Review: Leeds Lieder Festival, A Spiritual Solestice, Leeds Town Hall – streaming till Sunday, July 18
GUSTAV Mahler’s Rückert-Lieder shaped the centrepiece of Alice Coote’s and Christian Blackshaw’s thoughtfully curated programme of English, German and Russian songs.
The 5 settings to texts by Friedrich Rückert had been composed in 1901-02 for mezzo soprano and orchestra, or piano. Coote and Blackshaw started with the blissful Ich atmet’ einen linden Duft – I Breathed a Gentle Fragrance.
Then got here the urgency of Blicke mir nicht in die Lieder – Do not pry into my songs. Mahler didn’t like anybody else to see his compositions earlier than they had been completed.
Liebst du um schönheit – If you like for magnificence’s sake – was a captivating present from Mahler to his younger bride Alma Schindler. This is the one one of many 5 not orchestrated by Mahler.
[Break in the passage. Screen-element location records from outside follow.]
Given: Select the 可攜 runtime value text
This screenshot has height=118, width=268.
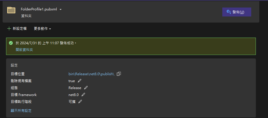Looking at the screenshot, I should 72,102.
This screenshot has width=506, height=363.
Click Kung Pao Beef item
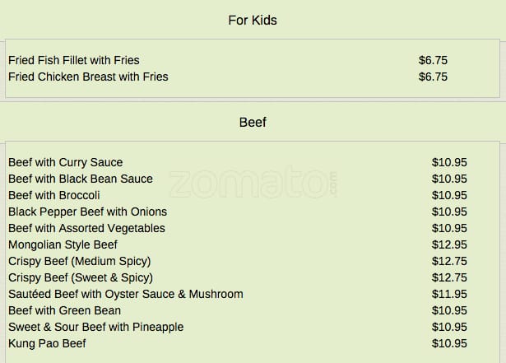point(47,343)
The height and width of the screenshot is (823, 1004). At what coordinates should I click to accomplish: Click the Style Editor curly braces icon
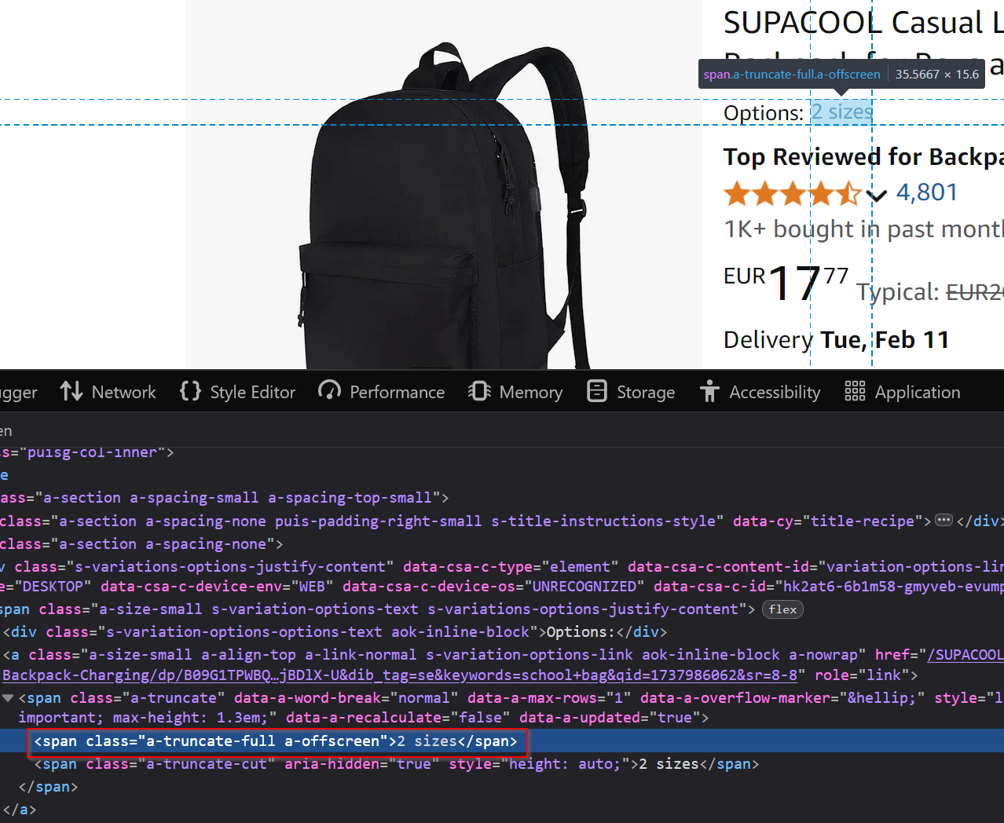190,391
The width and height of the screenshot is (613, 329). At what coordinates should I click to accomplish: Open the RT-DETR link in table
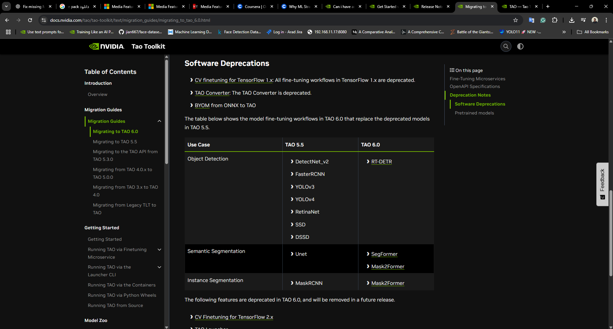(x=381, y=162)
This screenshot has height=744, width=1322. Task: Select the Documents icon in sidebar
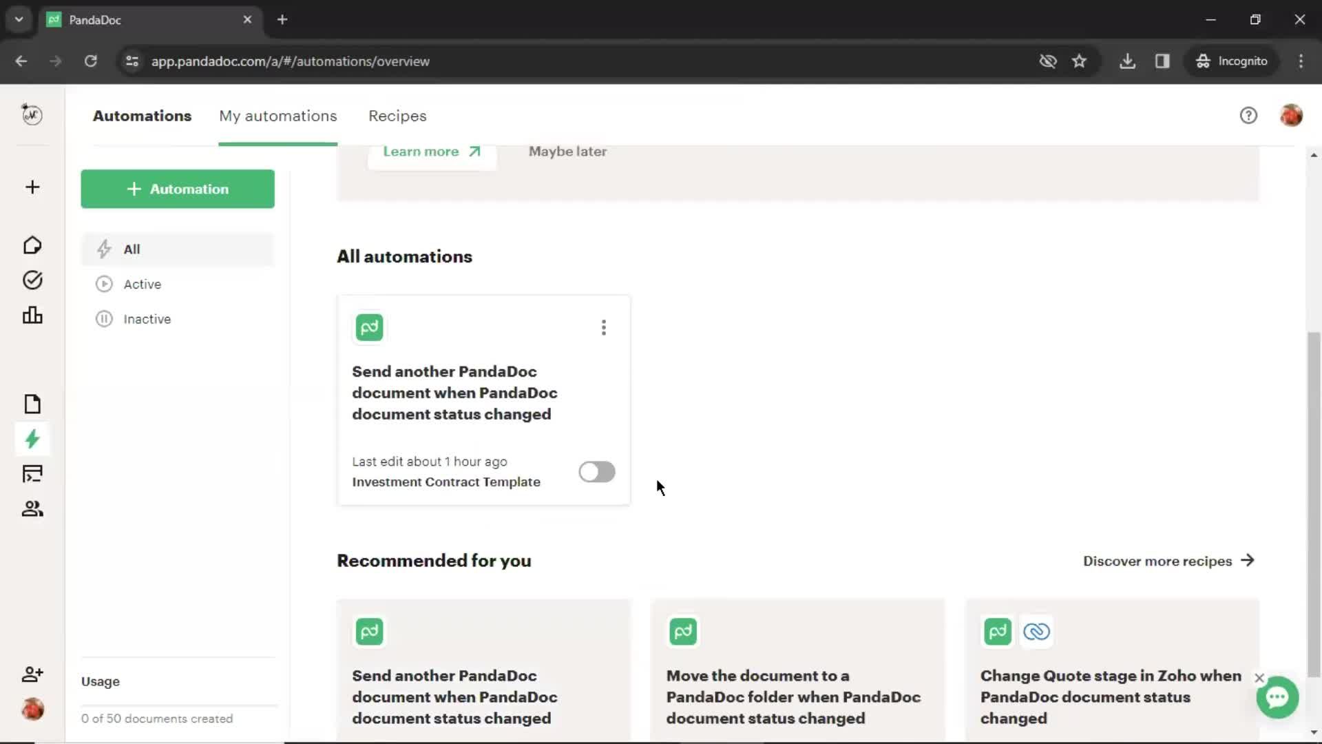click(x=32, y=403)
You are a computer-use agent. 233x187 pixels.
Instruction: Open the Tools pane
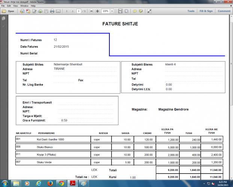click(x=191, y=11)
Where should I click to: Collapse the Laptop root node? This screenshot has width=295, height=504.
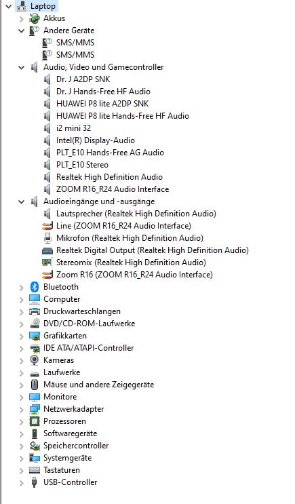[x=9, y=6]
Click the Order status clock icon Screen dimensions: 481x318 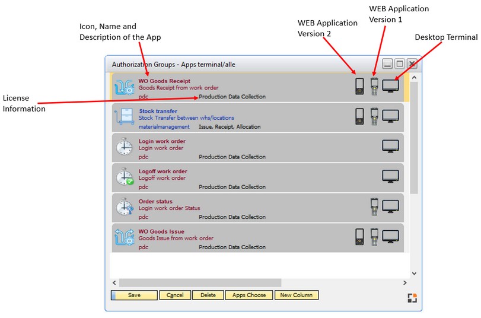tap(125, 208)
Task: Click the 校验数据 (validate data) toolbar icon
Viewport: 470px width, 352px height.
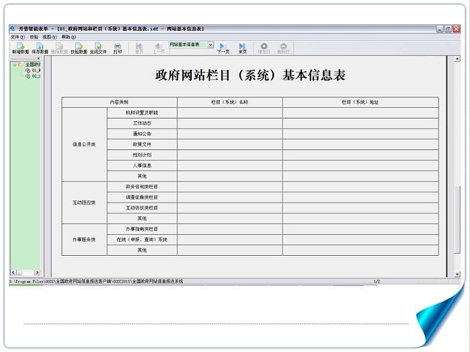Action: [x=79, y=48]
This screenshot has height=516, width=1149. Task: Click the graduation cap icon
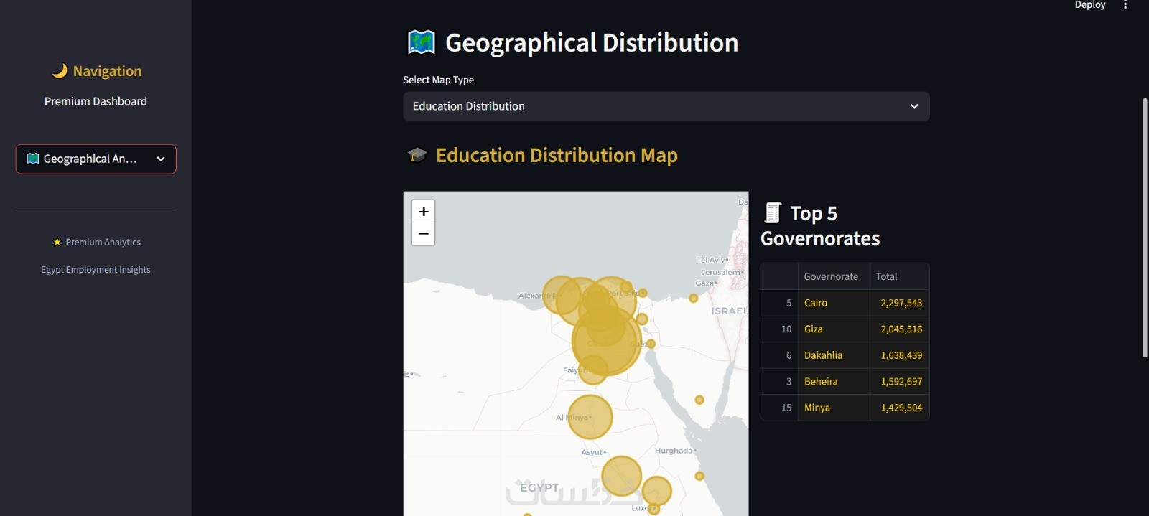point(417,155)
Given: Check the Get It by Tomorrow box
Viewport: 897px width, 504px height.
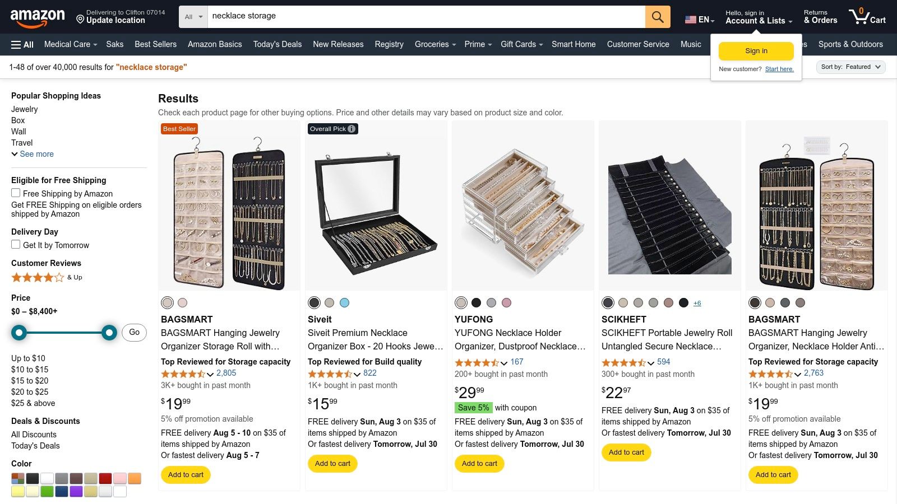Looking at the screenshot, I should [x=16, y=245].
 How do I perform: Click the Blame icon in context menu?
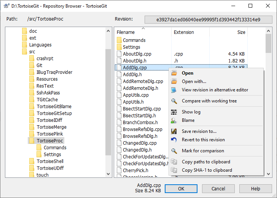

The duo continued with the awful however in the end triumphal Um Mitternacht – At Midnight. Blackshaw’s accompaniment at this level sounded restrained the place virtuosity might need been anticipated.
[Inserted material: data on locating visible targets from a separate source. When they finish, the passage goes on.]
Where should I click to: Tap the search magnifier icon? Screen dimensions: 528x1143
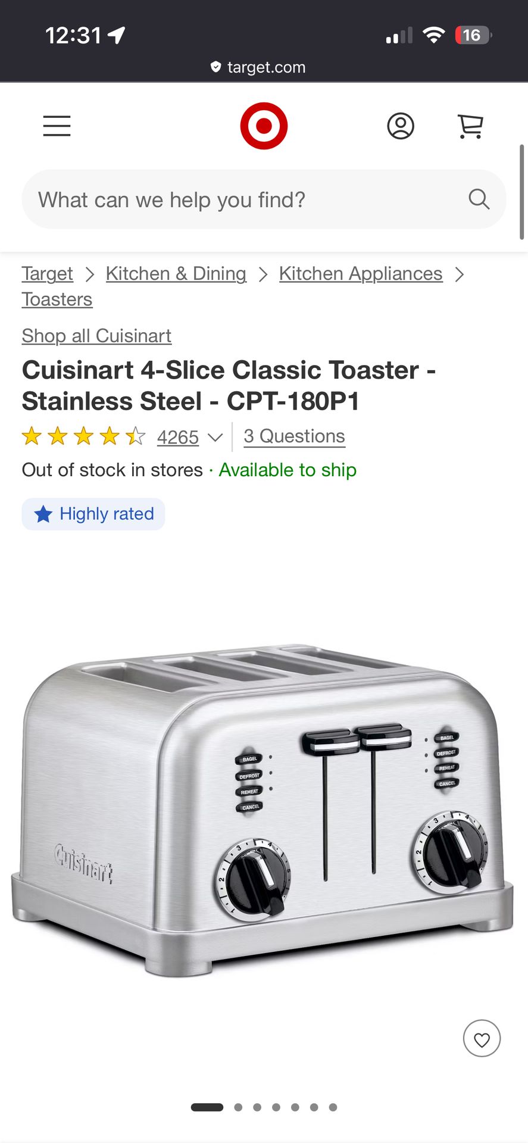479,199
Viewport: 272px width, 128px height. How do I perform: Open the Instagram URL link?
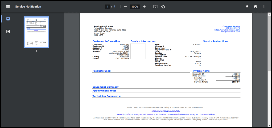pos(166,111)
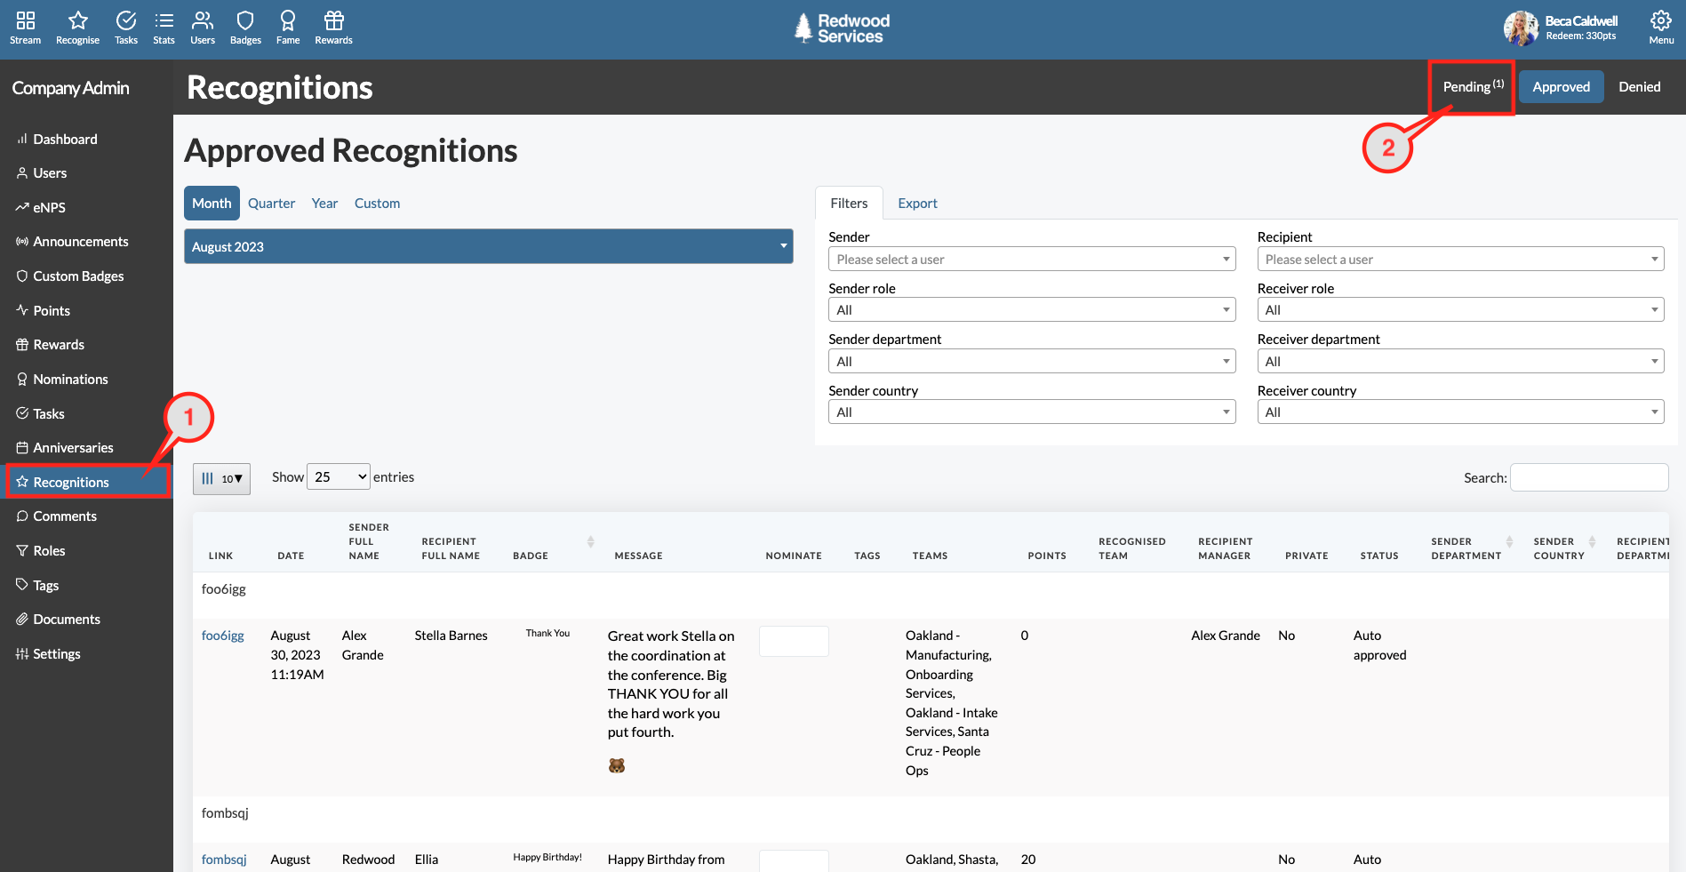View the Fame page via its medal icon
The image size is (1686, 872).
pyautogui.click(x=287, y=27)
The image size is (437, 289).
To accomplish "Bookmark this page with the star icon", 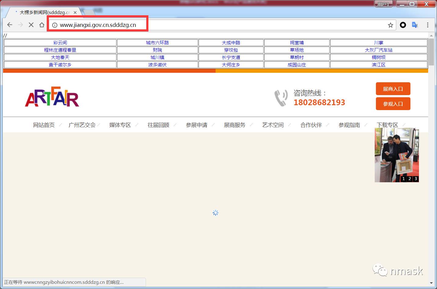I will [x=390, y=25].
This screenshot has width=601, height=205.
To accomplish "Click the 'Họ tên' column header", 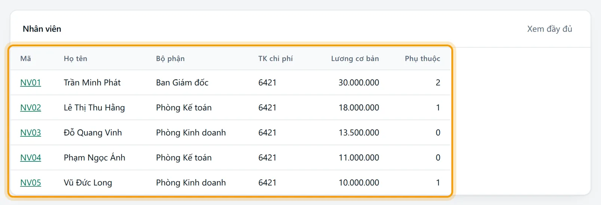I will 76,59.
Singer and pianist ended with the deeply touching Ich bin der welt abhanden gekommen – I’m misplaced to the world. Coote’s spectrum of vocal colouring from wealthy mezzo to lyric-dramatic soprano is arguably unmatched, though for my style, much less suited to the rapturous love track.
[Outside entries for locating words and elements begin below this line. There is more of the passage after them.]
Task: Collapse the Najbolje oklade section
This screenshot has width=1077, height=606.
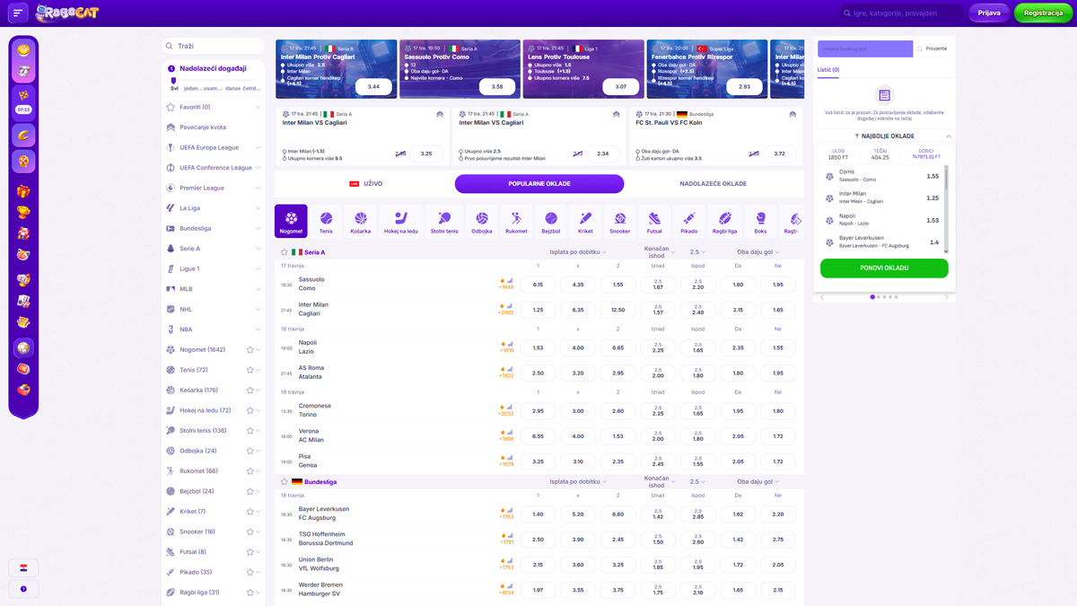Action: click(949, 136)
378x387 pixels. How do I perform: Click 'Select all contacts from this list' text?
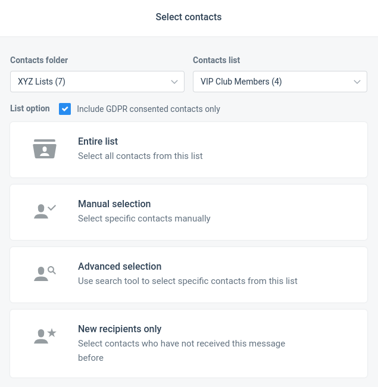tap(140, 156)
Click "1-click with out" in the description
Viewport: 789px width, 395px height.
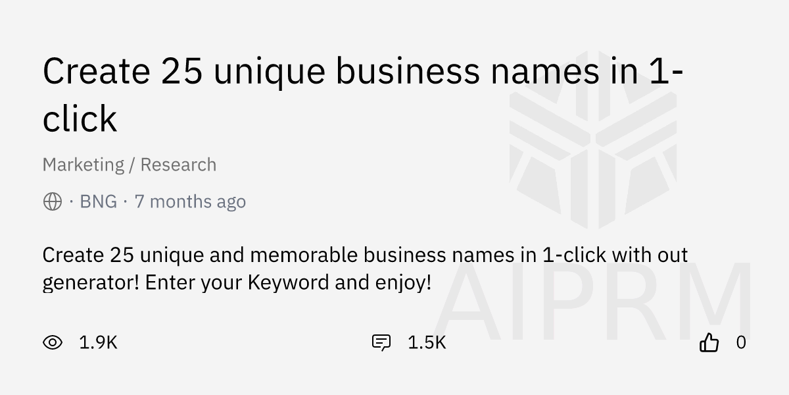click(x=615, y=255)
Saturday night’s entertaining recital requested us to think about what if. What if Fiordiligi and Dorabella had been Lieder singers? Graham Johnson’s ingenious programme removes the sisters in love, along with the scheming Don Alfonso, from Mozart’s opera Cosi fan tutte. Johnson transports them, and us, to a world inhabited by Hugo Wolf, Kurt Weill, Irving Berlin and lots of extra. Soprano Soraya Mafi, mezzo soprano Ema Niklovska and the bass William Thomas eloquently interpreted in track such human traits as fidelity, capitulation, abandon and reconcilliation. Johnson’s dry narrations from the keyboard set the scene to perfection.